RCT-bench: Real Coding Tasks Benchmark

The Problem with Current AI Benchmarks

Tired of benchmarks testing AI on synthetic crap like "draw an SVG pelican" or "animate a bicycle"? Us too.

RCT-bench is a benchmark that actually matters. No more artificial toy problems. No more contrived scenarios. Just real-world coding tasks that developers face every day.

Philosophy

Modern AI coding benchmarks test models on problems that don't reflect reality:

❌ Synthetic algorithmic puzzles
❌ Trivial "hello world" variations
❌ Academic exercises disconnected from real development
❌ Problems designed to be "benchmark-friendly" rather than realistic

RCT-bench is different:

✅ Real projects with real complexity
✅ Multi-file, multi-dependency systems
✅ Tasks that require understanding actual frameworks and libraries
✅ Problems developers actually need to solve
✅ Testing both creation and refactoring/porting abilities

Benchmark Categories

RCT-bench covers the full spectrum of real-world development across 4 major categories.

📦 Backend

Server-side development, APIs, databases, services, and backend systems.

APIs - REST & GraphQL API design, authentication, rate limiting
Databases - SQL, NoSQL, ORMs, migrations, optimization
Microservices - Distributed systems, message queues, service communication
Background Jobs - Task queues, scheduled jobs, ETL pipelines
Bots - Telegram & Discord bots, integrations
Machine Learning - Model deployment, training pipelines, MLOps
Smart Contracts - Solidity, DeFi, NFTs, blockchain
Reverse Engineering - Binary analysis, protocol RE, decompilation
Language Rewrites - Python↔JS, Go↔Rust, cross-language translation
Library Porting - Framework migrations, version upgrades

🎨 Frontend

User interfaces, web applications, and client-side development.

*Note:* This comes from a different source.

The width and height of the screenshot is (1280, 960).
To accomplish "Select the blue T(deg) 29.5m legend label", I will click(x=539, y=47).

Web Frameworks - React, Vue, Svelte, Next.js, complex UIs
Mobile-Responsive - Responsive design, PWAs, mobile-first
Browser Automation - Selenium, Playwright, scraping, E2E testing

🛠️ Infrastructure

DevOps, deployment, tooling, and system administration.

DevOps & CI/CD - Docker, Kubernetes, pipelines, IaC
CLI Tools - Command-line applications, system utilities
Security & Auth - Authentication, RBAC, encryption

🎮 Game Development

Game mechanics, physics, multiplayer systems.

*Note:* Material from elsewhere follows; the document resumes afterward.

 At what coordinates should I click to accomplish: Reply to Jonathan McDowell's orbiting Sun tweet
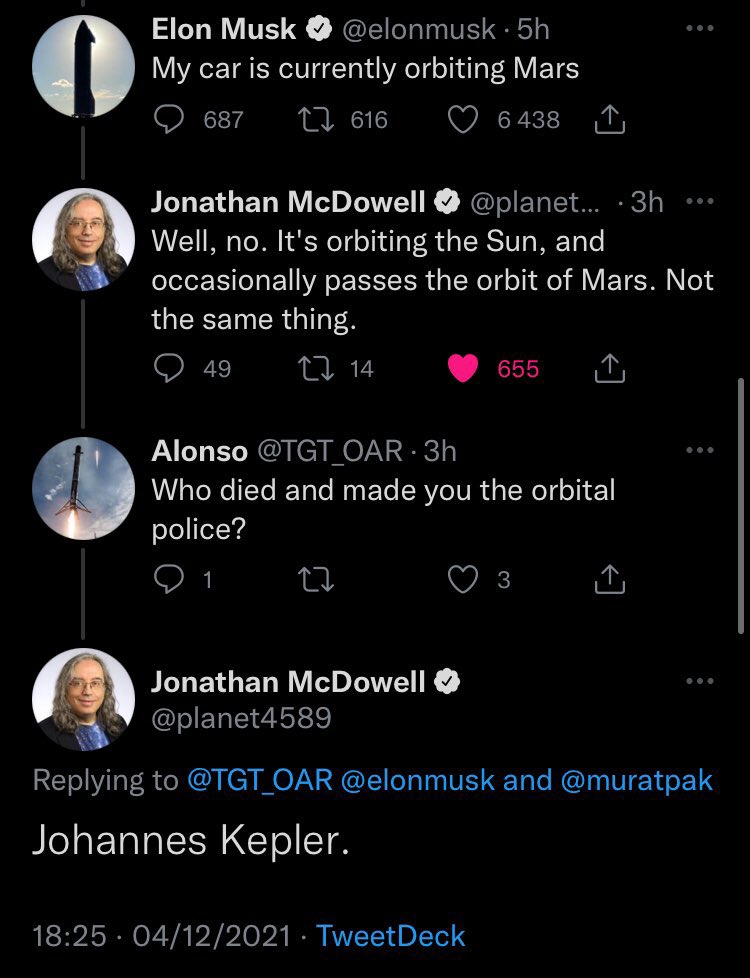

2D game development, physics engines, multiplayer synchronization, game state management

Task Structure

Important: Tasks use realistic prompts similar to what a developer might receive in actual work.

tasks/
  category/
    subcategory/
      task-XXX-name/
        └── prompt.md              # Task description and requirements

Currently, the benchmark focuses on prompt.md files that models will implement. Additional testing and evaluation infrastructure will be added in future versions.

Prompt Philosophy

Models should receive realistic prompts - just like a real development task:

Brief description of what to build
Basic requirements (1-2 sentences)
Framework/library specifications when relevant (real developers specify these)
Architectural direction when needed (but not over-detailed implementation)
Strategic guidance without excessive hand-holding

Example good prompt:

Create a Telegram bot using aiogram 3.x that renders LaTeX expressions to images.
Should handle errors gracefully and support custom preambles.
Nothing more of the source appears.